→ Required work:
Quote, exactly, the line holding "This screenshot has width=827, height=517." and all lines after it to the end of the records below. Exclude pictures.

----

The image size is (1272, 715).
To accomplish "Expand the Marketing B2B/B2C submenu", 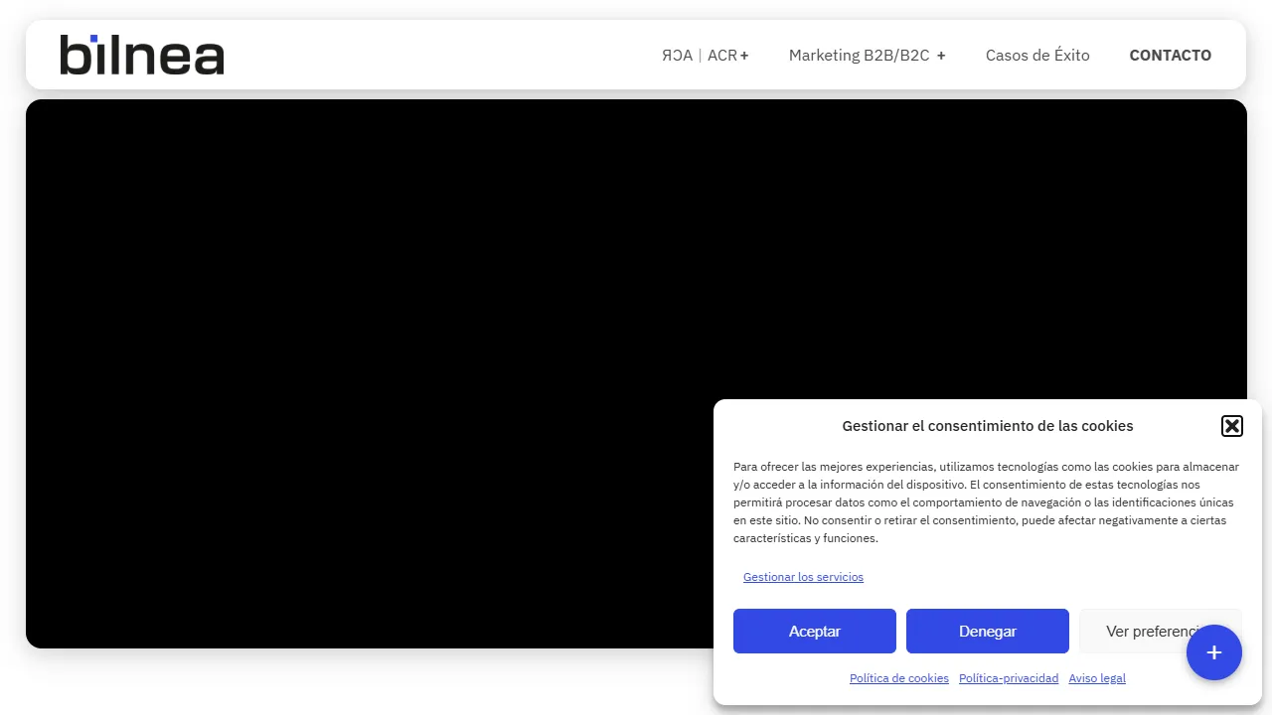I will tap(940, 56).
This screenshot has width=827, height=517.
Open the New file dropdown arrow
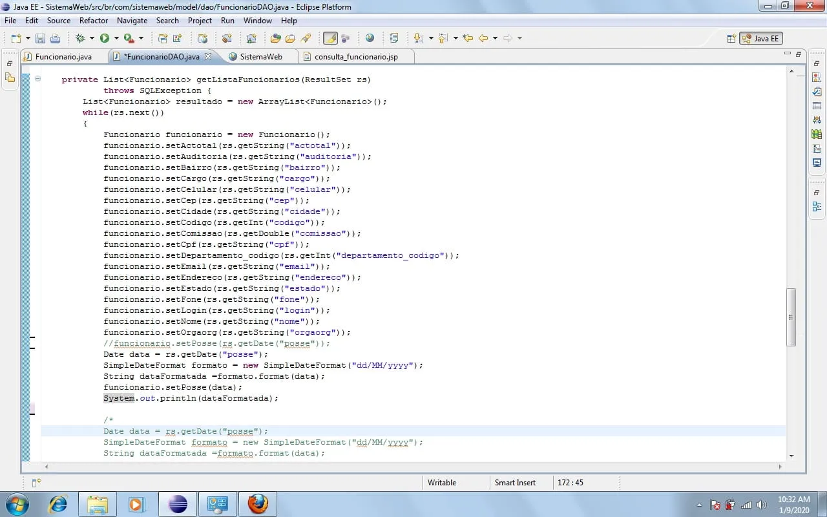(x=27, y=39)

----

→ Written answer:
This screenshot has width=827, height=517.
Open the New file dropdown arrow
(x=27, y=39)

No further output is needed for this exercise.